PATCH: Make TSVC benchmarks static data layout more predictable (PR14076)

Sat Apr 6 14:01:35 PDT 2013

----- Original Message -----
> From: "Daniel Dunbar" <daniel at zuster.org>
> To: "Hal Finkel" <hfinkel at anl.gov>, "Jakob Stoklund Olesen" <stoklund at 2pi.dk>, "Commit Messages and Patches for LLVM"
> <llvm-commits at cs.uiuc.edu>
> Sent: Saturday, April 6, 2013 2:40:41 PM
> Subject: PATCH: Make TSVC benchmarks static data layout more predictable (PR14076)
> 
> 
> Hi Hal,
> 
> 
> As currently written, the performance of the TSVC benchmarks can
> depend very heavily on the exact address assignment of the global
> data arrays. Since that is something we do not (and are not likely
> anytime soon) model in the compiler, this makes them suboptimal as
> they are not testing what they purport to be.
> 
> 
> The attached patch fixes this problem by making the static data
> layout more predictable by moving all of the data arrays into a
> single structure, so that the relative addresses are stable across
> all platforms.
> 
> 
> In particular, this resolves:
> http://llvm.org/bugs/show_bug.cgi?id=14076
> 
> because, at least on OS X but presumably other architectures, two of
> the arrays in some of the benchmarks are very likely to end up at
> exact 4K offsets from each other. This causes severe performance
> degradation on some Intel platforms, in the worst case on
> StatementReordering-flt this can double the runtime of the
> benchmark. See:
> http://software.intel.com/sites/products/documentation/doclib/stdxe/2013/amplifierxe/win/ug_docs/GUID-C801145A-A066-4C1A-B744-2B51AD89EFF6.htm
> for more information.
> 
> 
> Even worse, on some Intel architectures (Sandy Bridge, at least),
> when this problem is hit the runtime of the benchmark is no longer
> predictable and can vary by up to 100% run-to-run (!!!).
> 
> 
> I wrote the patch in such a way that I don't think it should impair
> the compilers ability to perform any vectorization optimizations,
> but wanted to run it past you before committing it.
> 
> 
> What do you think?

First, thanks for working on this! I think using your patch will necessitate runtime overlap checks on any vectorization (because there is no way to otherwise determine without IPO than the pointers point to disjoint memory regions). This will also cut out a lot of BB-vectorization opportunities. Clang does not respect restrict on non-function parameters, right?
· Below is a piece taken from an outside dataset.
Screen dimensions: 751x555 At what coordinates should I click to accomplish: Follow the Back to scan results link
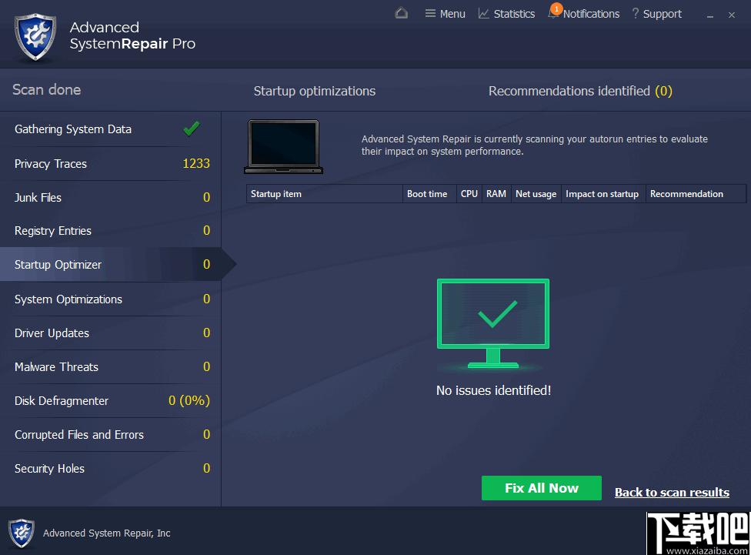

In that case, we might need to pass the arrays to each function through restrict parameters.

 -Hal

> 
> 
> I attached a snapshot from a before and after run with the patch
> applied, showing the graphs from some of the benchmarks in the TSVC
> suite that trigger this problem. Each run was done with 5 samples
> each, and as you can see in the old version, the runtime of the
> benchmarks is highly variable.
> 
> 
> Thanks,
> - Daniel
> =